● **Extracted text**
++++++++++

WebMD Health News
Louise Chang, MD
May 23, 2007 -- Chronic pain may distract the mind, hampering the
memory-making process, according to a new Canadian study.
Learning more about chronic pain's effects on mental skills such as memory
may one day lead to new treatments, note the researchers, who included Bruce
Dick, PhD, of the University of Alberta.
They studied 24 adults with chronic pain who were in their mid- to late 40s,
The patients' pain had lasted for at least six months. Their pain score was
at least 4 on a scale ranging from 0 to 10, with 0 indicating no pain and 10
indicating the worst pain imaginable.
The patients, who were being treated at the university's Multidisciplinary
Pain Centre, took memory tests twice -- once after getting a pain-relief
procedure such as an epidural injection, and on another day when they hadn't
had a recent pain-relief procedure.
The memory tests involved verbal memory (remembering specific words from
sentences) and spatial memory (remembering how the letter "J" was shown
on a computer screen).

++++++++++

● **Provided records**
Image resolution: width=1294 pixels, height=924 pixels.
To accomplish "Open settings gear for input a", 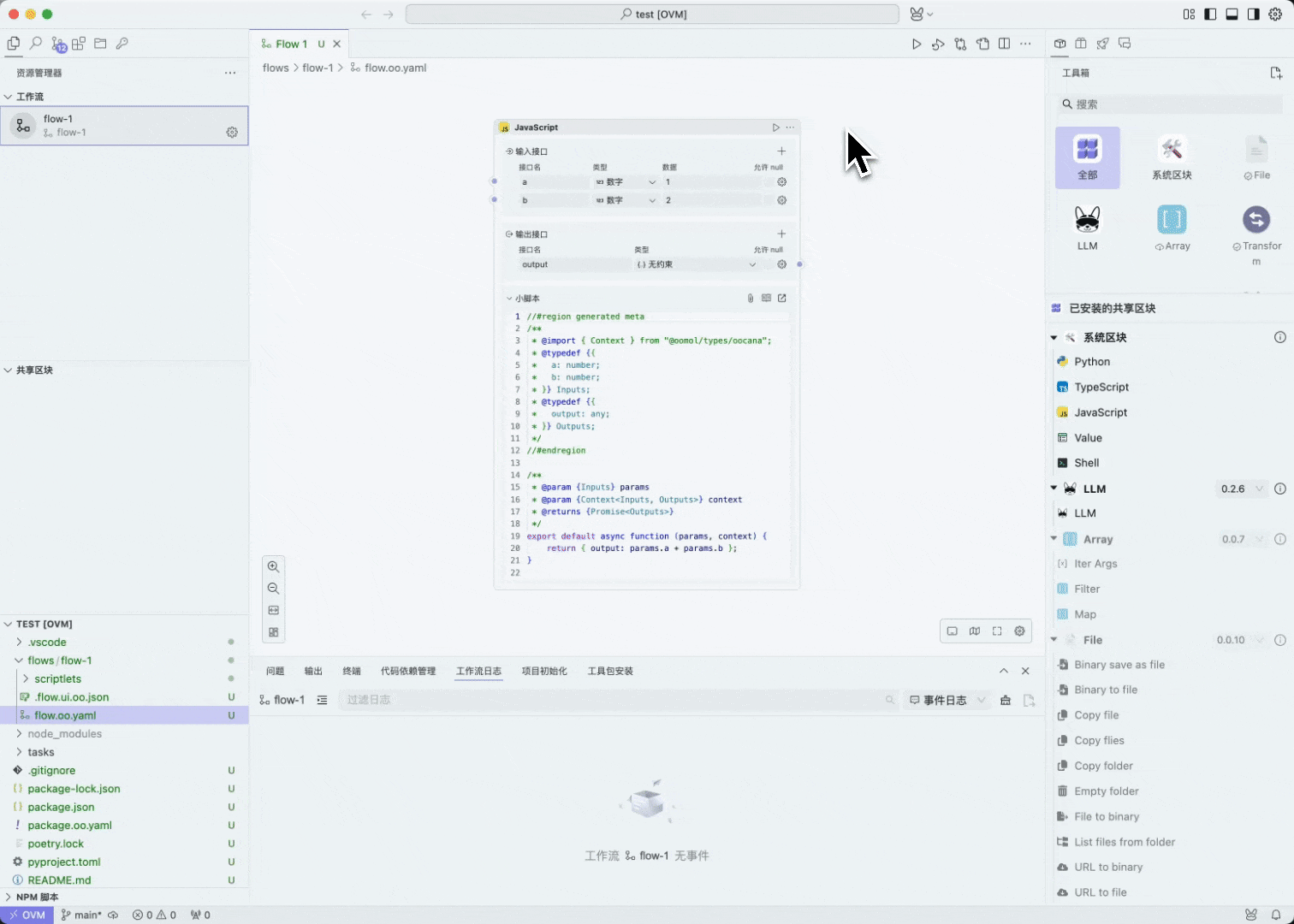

++++++++++

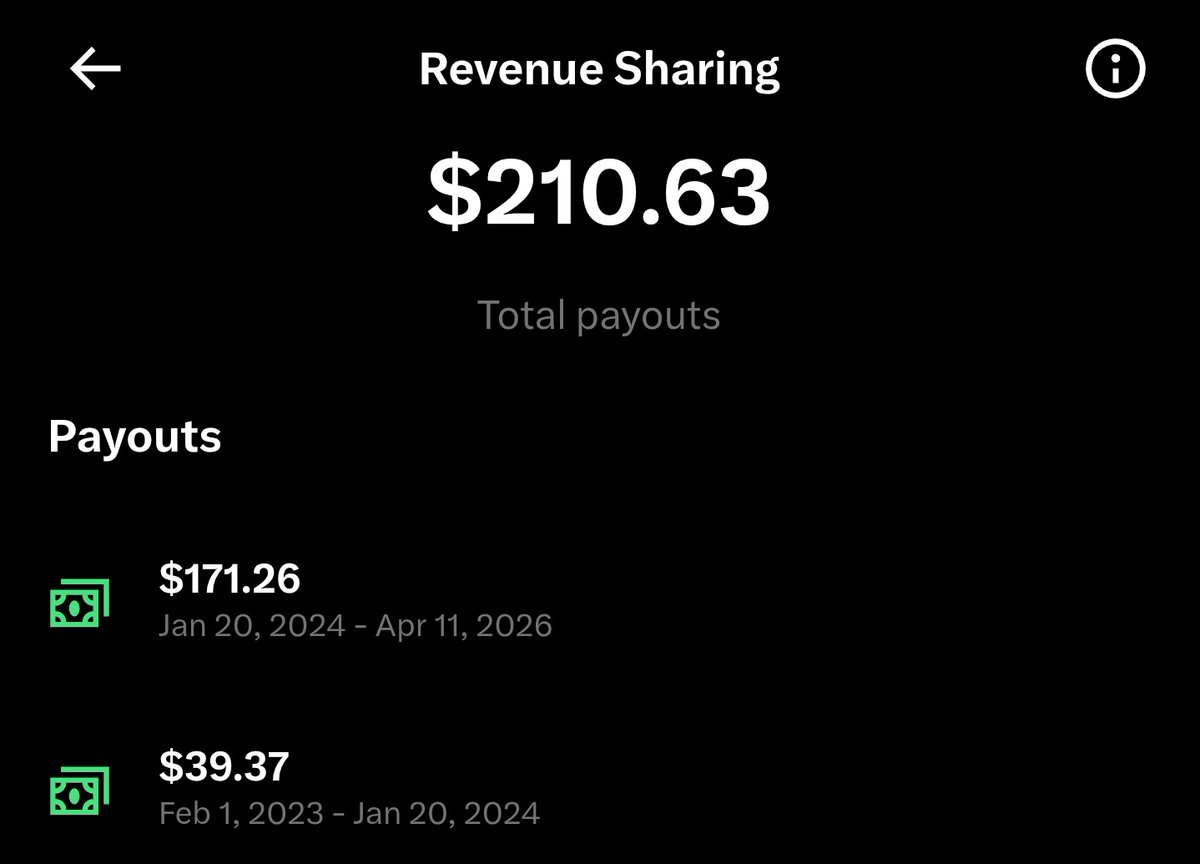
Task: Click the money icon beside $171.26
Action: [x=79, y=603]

++++++++++

● **Task set**
[a] List every organization or institution named in the article on chronic pain and memory.
[b] Answer these about the article on chronic pain and memory:
(i) How many adults with chronic pain were studied?
(ii) Which researcher is named, and where is he from?
(iii) What did the spatial memory test ask people to remember?
[c] Copy the part of the article on chronic pain and memory from "The patients, who" up to and including "recent pain-relief procedure.".
The material comes from a different source than the article.

● **Solution list**
[a]
WebMD Health News
University of Alberta
Multidisciplinary Pain Centre (at the university)

[b]
(i) 24
(ii) Bruce Dick, PhD, of the University of Alberta
(iii) How the letter "J" was shown on a computer screen

[c]
The patients, who were being treated at the university's Multidisciplinary
Pain Centre, took memory tests twice -- once after getting a pain-relief
procedure such as an epidural injection, and on another day when they hadn't
had a recent pain-relief procedure.